- Died: AD 65
- Cause of death: Forced suicide
- Occupation: Senator
- Known for: Instigating the pisonian conspiracy
- Spouse(s): Livia Orestilla Atria Galla
- Children: Calpurnius Piso Galerianus
- Parents: Lucius Calpurnius Piso (father); Licinia (mother);
- Family: gens Calpurnia

= Gaius Calpurnius Piso (conspirator) =

Roman senator and conspirator against Nero (died 65 AD)

Gaius Calpurnius Piso (died AD 65) was a Roman senator in the first century. He was the focal figure in the Pisonian conspiracy of AD 65, the most famous and wide-ranging plot against the throne of Emperor Nero.

==Character and early life==

He was the son of the consul Lucius Calpurnius Piso and his wife Licinia, daughter of the consul Marcus Licinius Crassus Frugi and sister of Marcus Licinius Crassus Frugi, a senator.

Piso was extremely well liked throughout Rome. Through his father he inherited connections with many distinguished families, and from his mother great wealth. Piso came from the ancient and noble house of the Calpurnii and he distributed his great wealth among many beneficiaries of all Roman social classes. Among a wide range of interests, Piso sang on the tragic stage, wrote poetry, played an expert game of Latrunculi, and owned the villa Pisoni at Baiae.

Piso was tall, good-looking, affable, and an excellent orator and advocate in the courts. Despite these facts Piso's overall integrity was questionable. According to Tacitus, Piso used his eloquence to defend his fellow citizens and was generous and gracious in speech, but lacked earnestness and was overly ostentatious, while craving the sensual. In AD 40, the Emperor Caligula banished Piso from Rome after he took a fancy to Piso's wife, Livia Orestilla. Caligula forced Piso's wife to leave him, and then accused Piso of adultery with her in order to establish cause for banishment. Piso would return to Rome one year later, after Caligula's assassination. He later married Atria Galla, after she left her first husband Domitius Silus.

==Pisonian conspiracy and death==

Claudius recalled Piso to Rome, probably soon after his accession in AD 41. He was suffect consul in an unknown year.
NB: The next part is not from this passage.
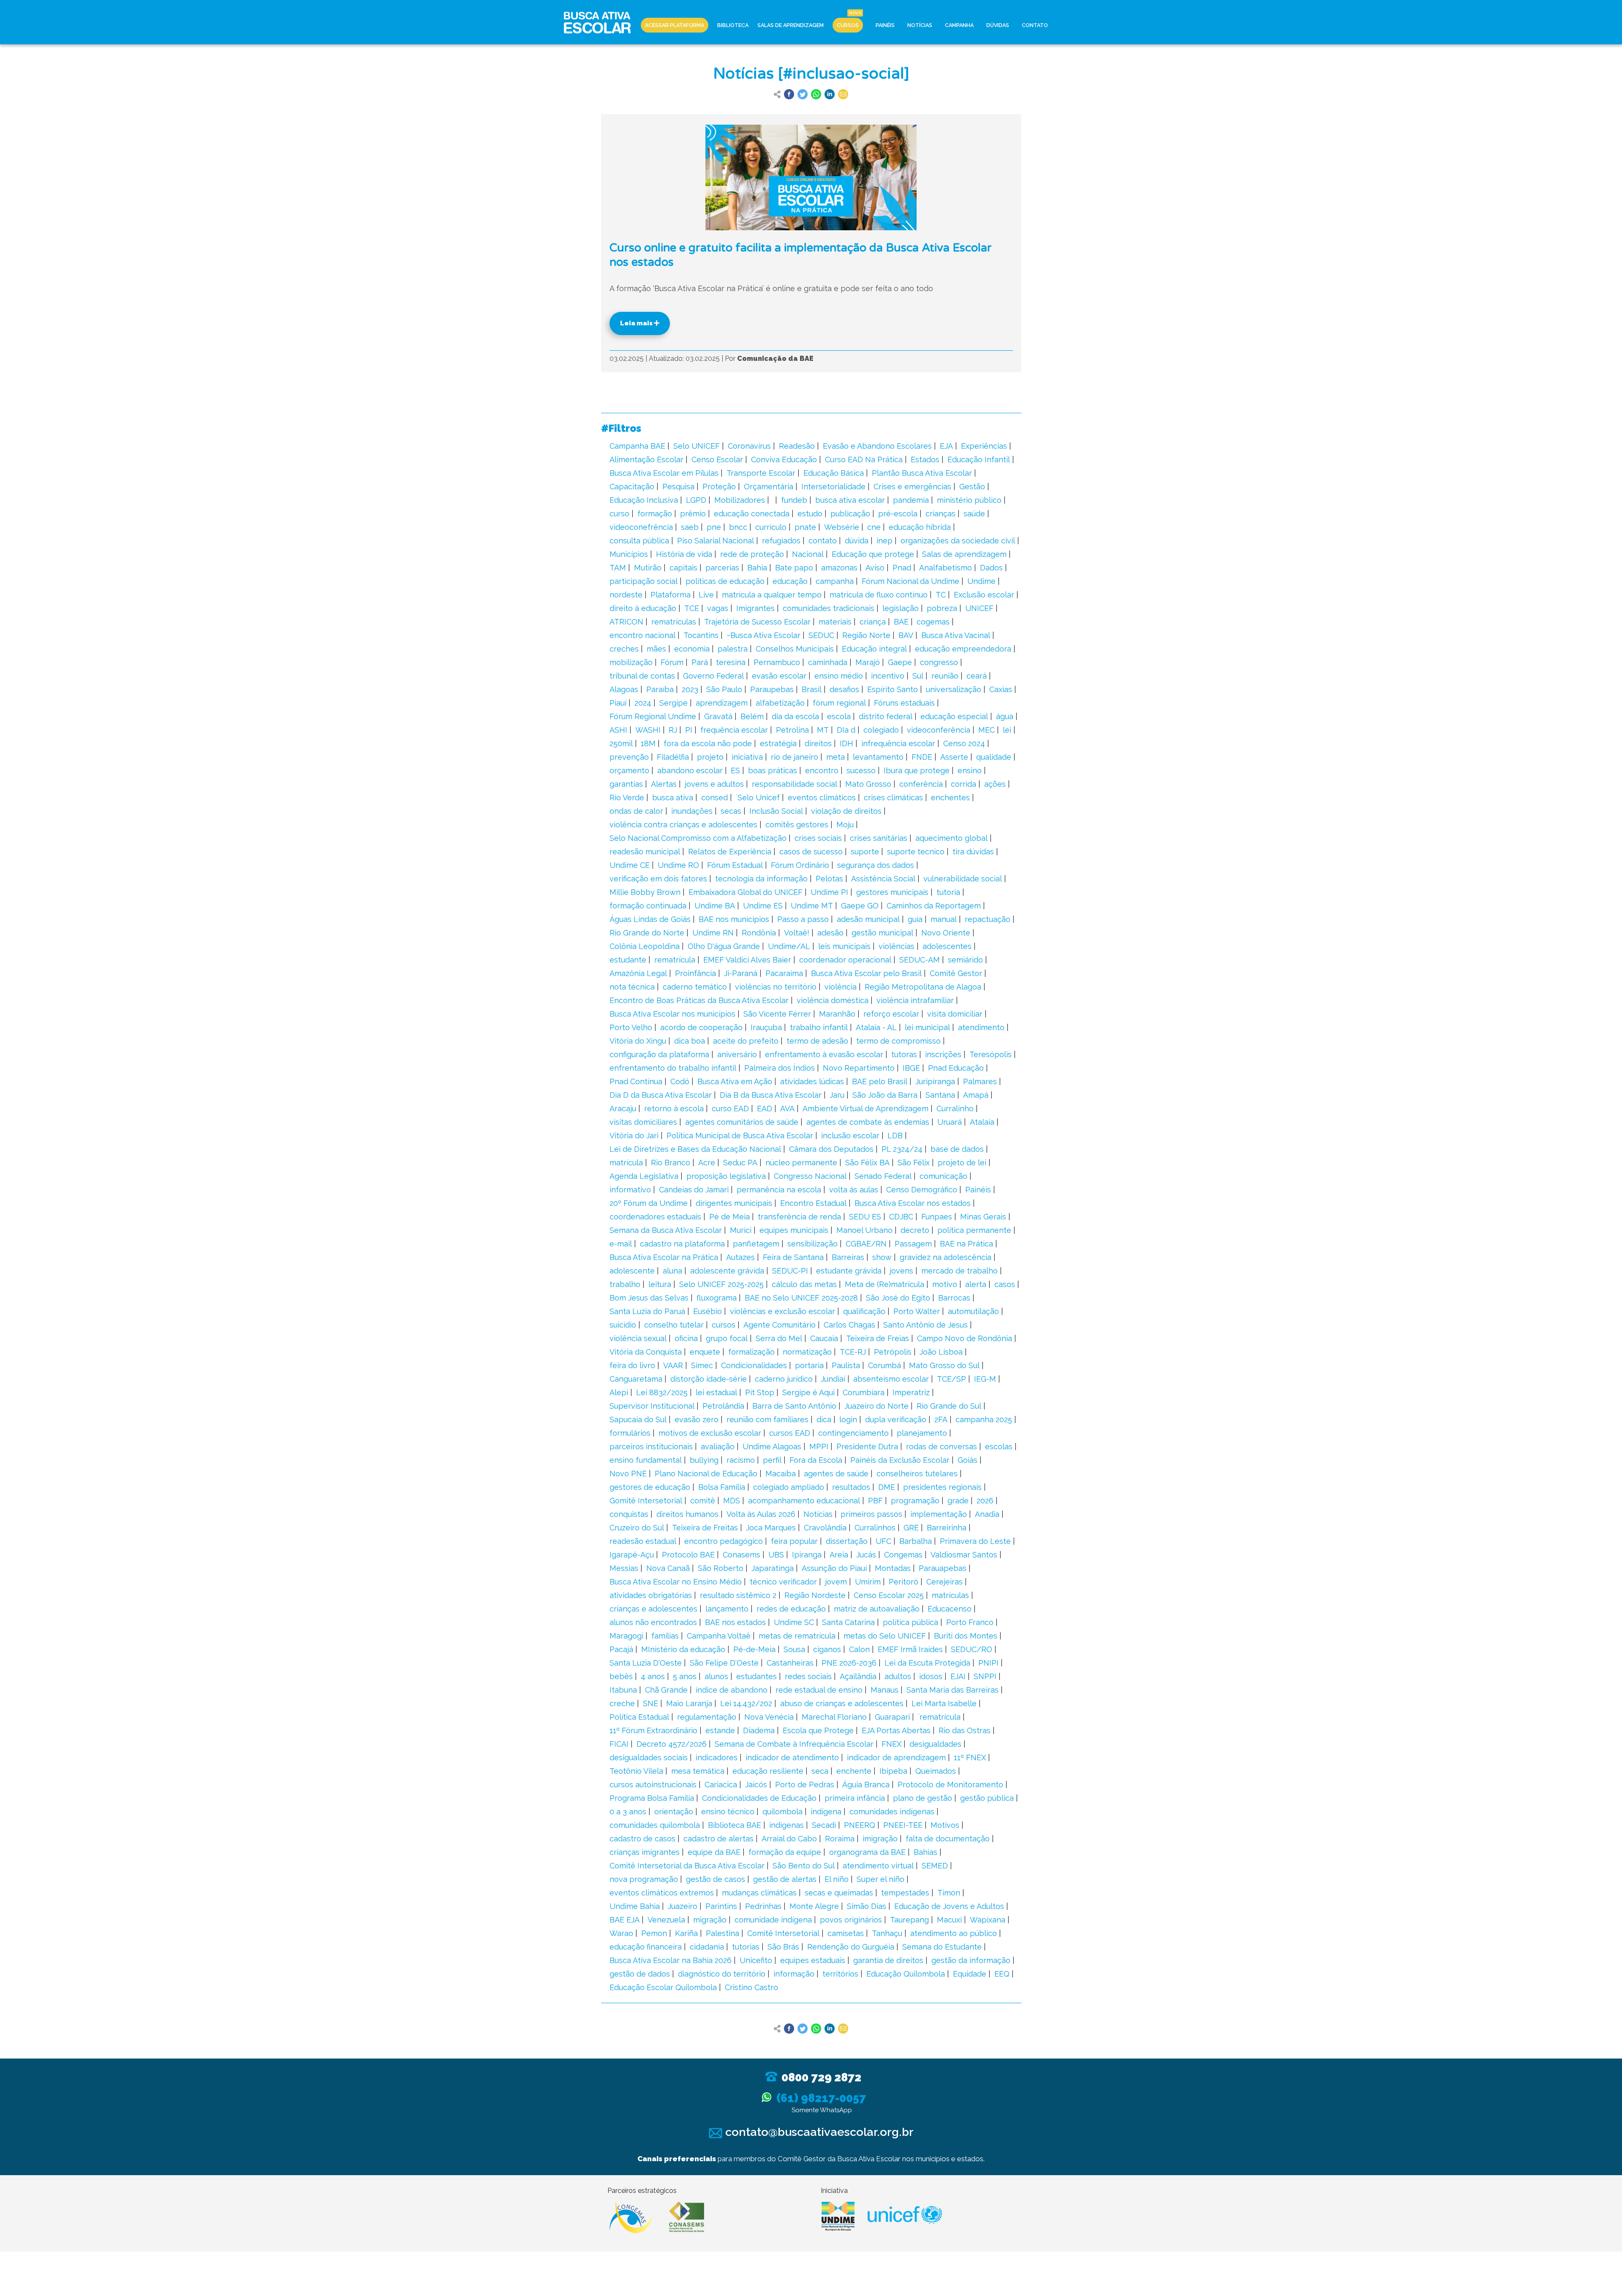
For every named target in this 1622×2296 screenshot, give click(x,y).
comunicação (943, 1176)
Piso then became a powerful senator during the reign of Emperor Nero and in AD 65 led a secret initiative to replace Emperor Nero that became known as the Pisonian conspiracy.

Piso leveraged senatorial anger with Nero to gain power. Already in AD 62, there had been talk among those of senatorial rank, in the nobility, and among the equites that Nero was ruining Rome. By AD 65, the city had endured the Great Fire of Rome, spurring groups of conspirators to come together under the leadership of Piso with the goal of killing Nero.

On 19 April AD 65, the freedman Milichus betrayed Piso's plot to kill the emperor and the conspirators were all arrested. In all, 19 were put to death and 13 exiled, reflecting the massive scope of the conspiracy. Piso was ordered to commit suicide and so he killed himself. His properties including the Villa Pisoni in Baiae were confiscated to become imperial property.

Piso was survived by his son, Calpurnius Piso Galerianus, who married Calpurnia, daughter of Licinia Magna and Lucius Calpurnius Piso, who served as one of the consuls in AD 57. Galerianus was executed in AD 70 for opposing the Emperor Vespasian.

==Legacy==
Piso is probably the one referred to by Calpurnius Siculus under the name of "Meliboeus", and he is the subject of the panegyric De laude Pisonis (On the praise of Piso).